## Saved data entries
-------
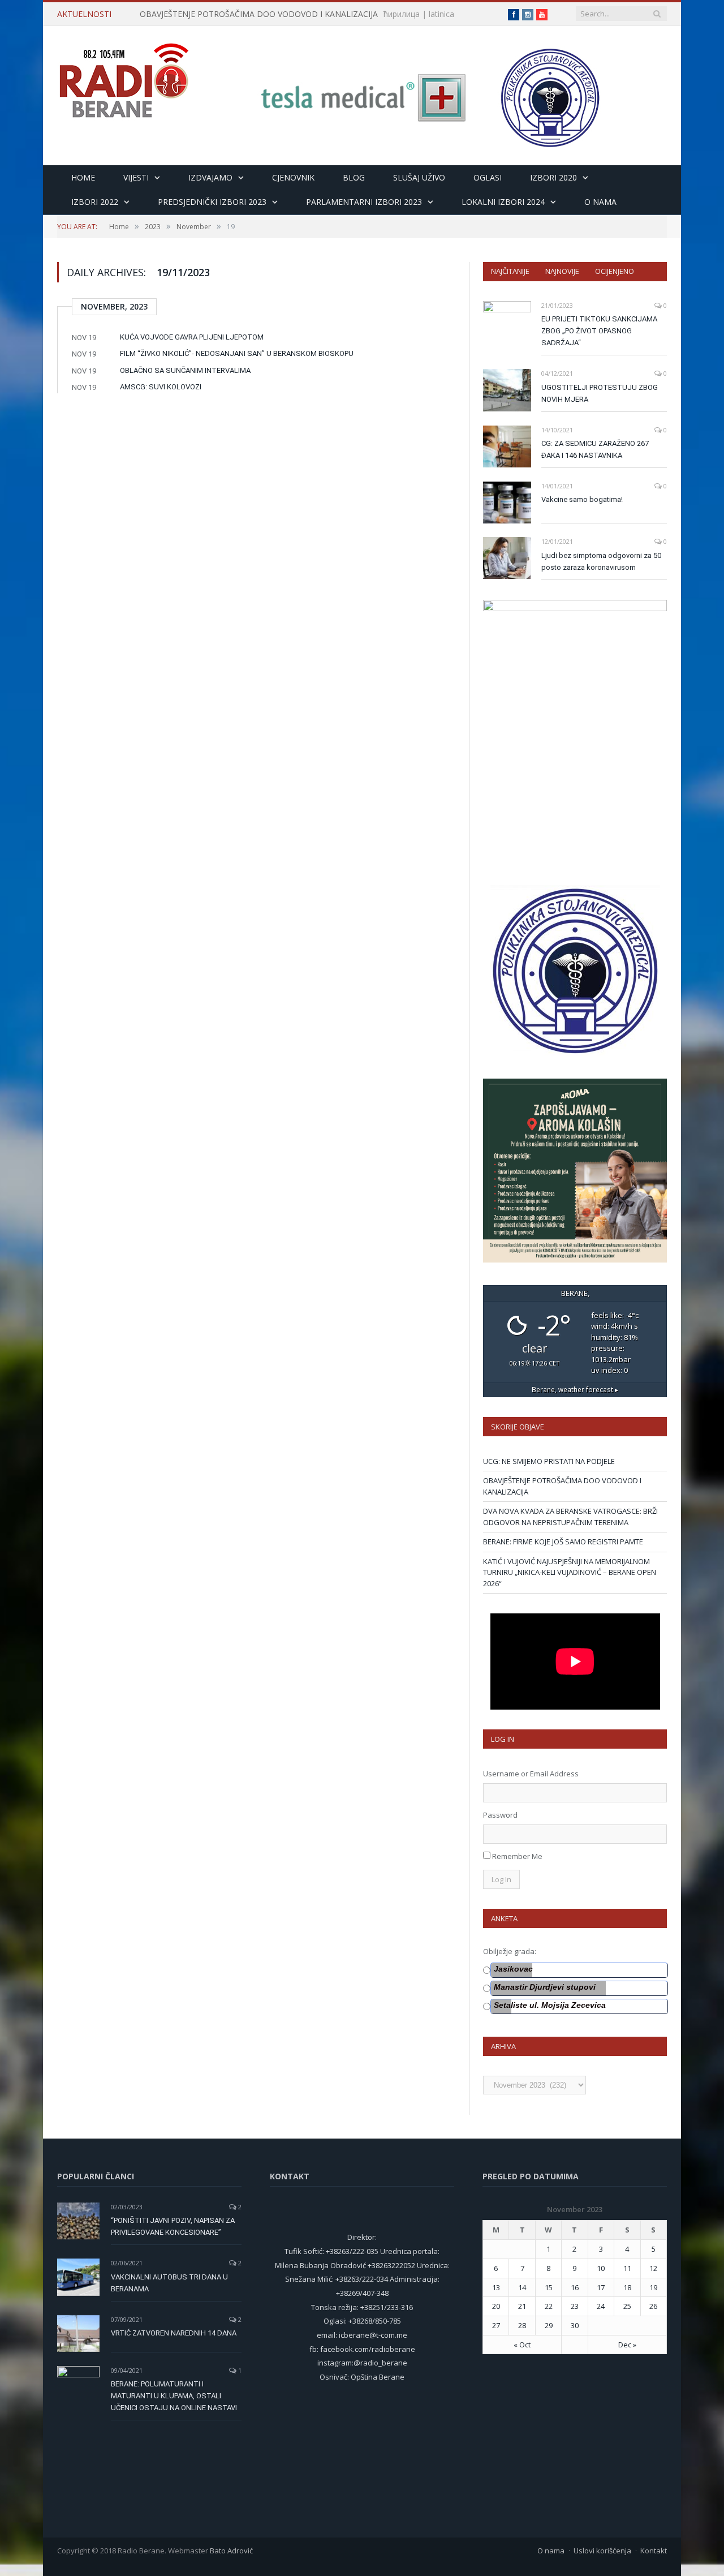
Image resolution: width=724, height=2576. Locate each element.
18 (627, 2287)
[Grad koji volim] (124, 75)
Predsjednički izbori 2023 (212, 201)
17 (601, 2287)
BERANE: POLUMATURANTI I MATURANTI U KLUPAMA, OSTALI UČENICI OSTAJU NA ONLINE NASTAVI (174, 2396)
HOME (83, 177)
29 (549, 2325)
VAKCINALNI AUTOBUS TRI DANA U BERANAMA (169, 2283)
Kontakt (653, 2550)
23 (575, 2306)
-------
Each entry gets copied exactly; the pictures stay out.

## Response for this exercise
Image resolution: width=724, height=2576. Locate each element.
18 (627, 2287)
[Grad koji volim] (124, 75)
Predsjednički izbori 2023 (212, 201)
17 (601, 2287)
BERANE: POLUMATURANTI I MATURANTI U KLUPAMA, OSTALI UČENICI OSTAJU NA ONLINE NASTAVI (174, 2396)
HOME (83, 177)
29 (549, 2325)
VAKCINALNI AUTOBUS TRI DANA U BERANAMA (169, 2283)
Kontakt (653, 2550)
23 (575, 2306)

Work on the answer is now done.